Kang-ja watches from her hiding place as Dong-chil kicks him for making trouble and orders him to just do as ordered. He adds that he takes care of his people, while Jung-woo doesn’t, and Kang-ja is more suspicious than ever.
Gong-joo finally arrives at school in her princessmobile, decked out in her best version of mom-wear and flanked by two minions. Dong-chil is on his way out as she heads in, but he only sees her from a distance, thank goodness. Ah-ran goes slackjawed when Noah greets her as Bang-wool’s mother and takes her inside.
Once she’s alone with the principal, she gets on her knees to beg for another chance, but when the principal wants a bribe instead, she pleasantly walks over to the door to lock it before beating him up. Jung-hee and her friends watch in awe as Gangsta Mom schools the principal.
Ah-ran and Kang-ja come tearing down the hall, and this time it’s Kang-ja’s turn to be mortified at her mom showing up.

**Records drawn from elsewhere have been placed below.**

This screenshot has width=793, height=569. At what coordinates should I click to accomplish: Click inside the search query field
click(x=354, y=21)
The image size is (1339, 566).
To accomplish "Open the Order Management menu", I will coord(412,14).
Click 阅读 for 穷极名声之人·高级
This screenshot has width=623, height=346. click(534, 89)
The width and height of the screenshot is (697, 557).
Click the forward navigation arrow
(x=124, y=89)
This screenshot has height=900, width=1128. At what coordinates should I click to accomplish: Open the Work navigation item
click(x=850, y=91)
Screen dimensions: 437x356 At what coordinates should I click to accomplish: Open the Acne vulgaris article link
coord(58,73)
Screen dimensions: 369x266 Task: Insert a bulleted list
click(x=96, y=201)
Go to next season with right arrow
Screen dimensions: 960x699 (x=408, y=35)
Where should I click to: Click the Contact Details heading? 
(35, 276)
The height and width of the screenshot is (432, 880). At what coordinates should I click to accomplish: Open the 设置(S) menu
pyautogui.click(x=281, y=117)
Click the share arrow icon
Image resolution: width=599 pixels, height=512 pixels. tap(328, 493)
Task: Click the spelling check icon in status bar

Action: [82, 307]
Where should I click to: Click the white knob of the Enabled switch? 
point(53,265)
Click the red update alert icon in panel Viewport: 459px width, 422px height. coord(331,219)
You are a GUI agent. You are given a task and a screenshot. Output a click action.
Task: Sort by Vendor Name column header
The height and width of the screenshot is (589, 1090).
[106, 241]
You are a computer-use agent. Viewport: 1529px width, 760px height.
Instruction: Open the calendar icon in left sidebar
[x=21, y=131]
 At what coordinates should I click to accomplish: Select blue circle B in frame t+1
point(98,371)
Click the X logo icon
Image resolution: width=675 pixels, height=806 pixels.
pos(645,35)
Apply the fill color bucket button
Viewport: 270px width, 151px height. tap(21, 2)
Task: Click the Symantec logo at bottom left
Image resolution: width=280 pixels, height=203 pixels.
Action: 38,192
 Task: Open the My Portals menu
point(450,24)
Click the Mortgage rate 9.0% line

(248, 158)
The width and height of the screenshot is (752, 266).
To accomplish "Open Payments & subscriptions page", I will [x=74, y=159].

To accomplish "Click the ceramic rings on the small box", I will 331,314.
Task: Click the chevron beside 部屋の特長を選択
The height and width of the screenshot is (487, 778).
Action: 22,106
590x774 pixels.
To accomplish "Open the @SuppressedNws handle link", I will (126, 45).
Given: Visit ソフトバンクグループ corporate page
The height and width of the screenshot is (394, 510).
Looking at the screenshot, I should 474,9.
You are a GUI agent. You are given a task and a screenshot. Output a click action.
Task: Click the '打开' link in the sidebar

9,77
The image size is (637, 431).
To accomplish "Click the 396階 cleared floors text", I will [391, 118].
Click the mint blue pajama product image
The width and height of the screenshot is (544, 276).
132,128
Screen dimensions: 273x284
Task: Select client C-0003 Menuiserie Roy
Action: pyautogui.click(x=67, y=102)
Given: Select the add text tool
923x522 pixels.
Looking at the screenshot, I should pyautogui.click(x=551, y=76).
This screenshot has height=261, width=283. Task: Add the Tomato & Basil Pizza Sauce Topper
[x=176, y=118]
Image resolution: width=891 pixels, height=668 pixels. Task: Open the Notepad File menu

Kang-ja tells Gong-joo to clear her schedule tonight, because they’re going into the lion’s den.
So that night she arrives at Jung-woo’s house with instructions for Gong-joo to put their plan into motion. Kang-ja thinks that there’s definitely something suspicious about him, and is hoping that there’s some evidence.
Jung-woo is a little surprised to see Kang-ja at his door (under the pretense of needing his advice about a problem), but he seems to appreciate her best attempt at pouty seductive aegyo. Though obviously the act is hilarious to those of us who know what she’s really like.
She lays on the compliments pretty thick, about how he’s popular with the kids because he’s handsome and charismatic, and asks if he’s ever dated a student before. He halts for a split-second at that, but smoothly asks if Kang-ja has a crush on him.
She does her best impression of coy and asks if that’s okay, and he gives a vague, “It’s not not okay” in response. When he hands her an espresso, she purposely spills the whole thing on her shirt and asks for something to change into.
Jung-woo goes to his room to find clothes for her, and chuckles to himself that she’s bolder than he thought. Kang-ja sighs when Noah calls to nag her about the apology letter she’s supposed to write, and he happens to overhear Jung-woo offering her his clothing.
Noah’s mind immediately leaps to terrible places, and he’s not wrong, except for the whole sting operation part. He hurriedly looks up Jung-woo’s address.
When Kang-ja seems reluctant to go home, Jung-woo confirms that she’s a year older than her classmates. He puts a hand on her shoulder and says gently, “That’s why you seem more mature and adult than the other kids.” EWWWWWW. Ew. Ew. Ew. Ew. I mean, I know we knew this about him, but still, eeeeeeeeew.
But then after one long awkward beat, he quickly tells her that no matter how mature she is, it isn’t right for her to be acting this way with a teacher. They’re interrupted when he gets called downstairs by Gong-joo, who’s managed to somehow tip Kang-ja’s truck right into his car. Those are some strong minions.
Jung-woo is annoyed and tells her that they’ll just let insurance handle it, but Gong-joo asks for his help to climb out of the truck, successfully occupying him for a short while.
Upstairs, Kang-ja snoops around, but when she finds nothing out of the ordinary, she chides herself for being so suspicious of a nice teacher. She’s about to walk out of the bedroom when she spots the envelope that was delivered today, with no sender.
She starts to pry it open when Gong-joo calls that he’s already on his way back up, but Kang-ja stubbornly continues to peel the package open. She finally does, and out comes a positive pregnancy test and a handwritten note saying that by the time he reads this, he’ll know that if he messes with them again, she won’t just stand by anymore. It’s from Yi-kyung, though the note itself is unsigned.
Kang-ja’s eyes are open wide, literally and figuratively, as she takes in what this means. She only has a second to react though, because Jung-woo is already at his door, about to walk in on her.